• Action item:
What number of lines in the material contain the word "Select"? Give that number alone.
· · ·
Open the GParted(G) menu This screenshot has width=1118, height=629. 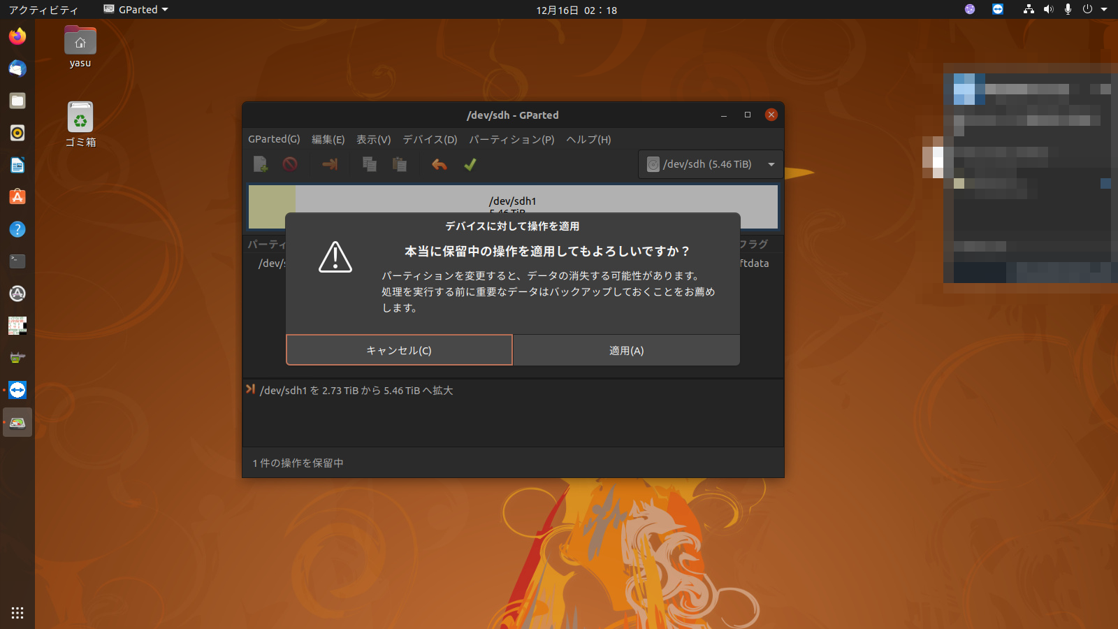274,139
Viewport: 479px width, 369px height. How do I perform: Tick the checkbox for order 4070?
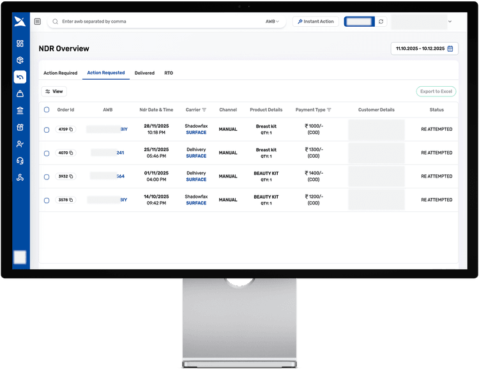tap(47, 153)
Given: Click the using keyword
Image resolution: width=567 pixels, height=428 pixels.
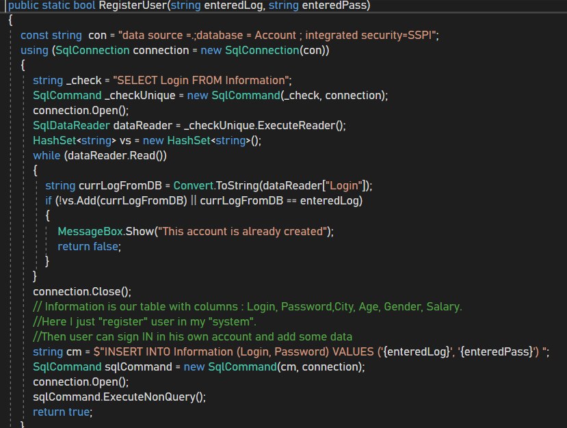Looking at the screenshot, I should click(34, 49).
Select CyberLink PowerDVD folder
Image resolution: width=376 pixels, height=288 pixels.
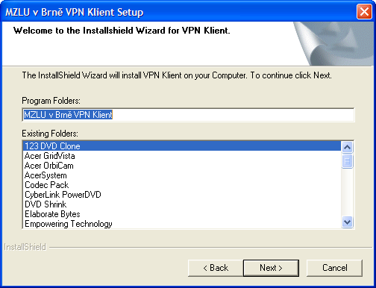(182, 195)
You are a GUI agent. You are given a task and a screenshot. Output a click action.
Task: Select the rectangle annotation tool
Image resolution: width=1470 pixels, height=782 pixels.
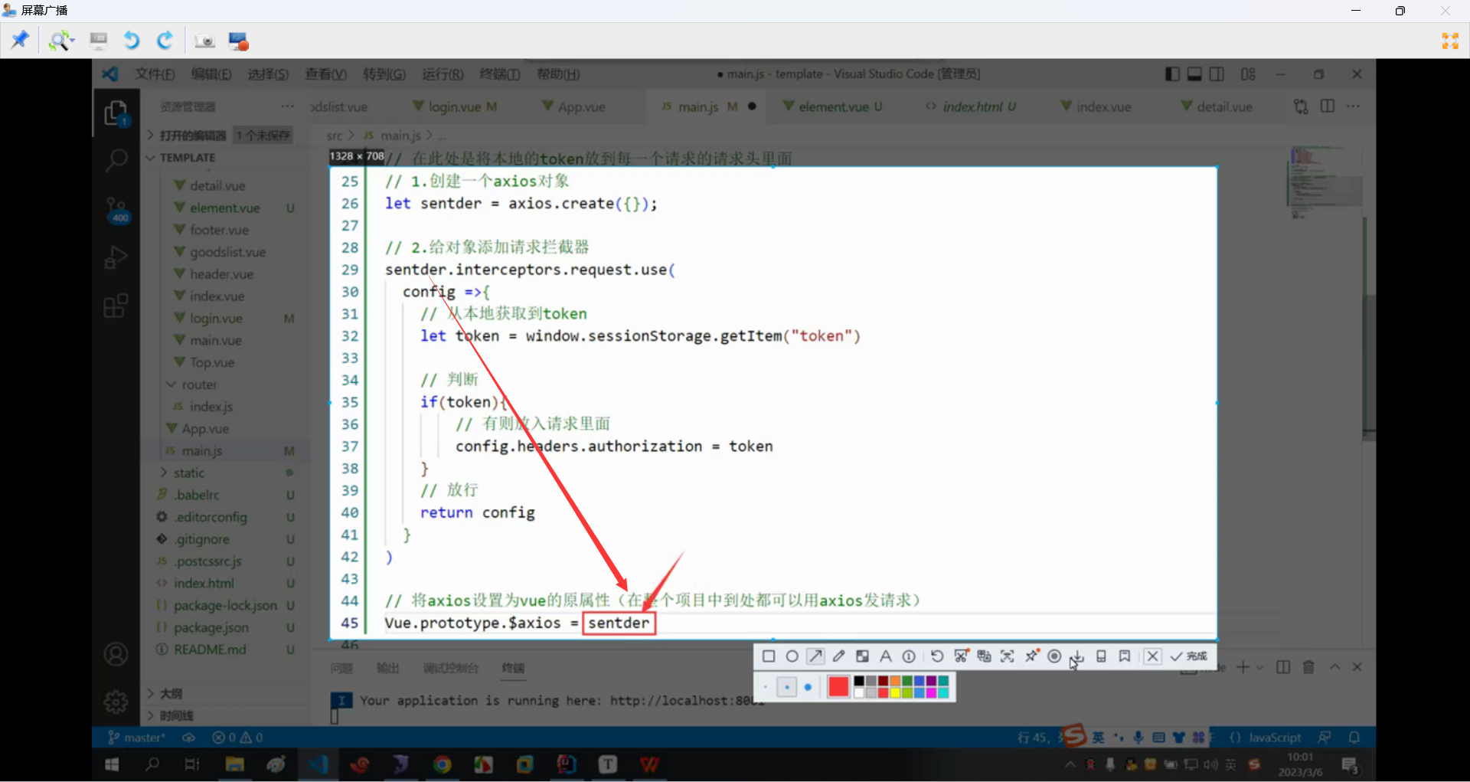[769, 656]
· · ·
• Finished exercise:
2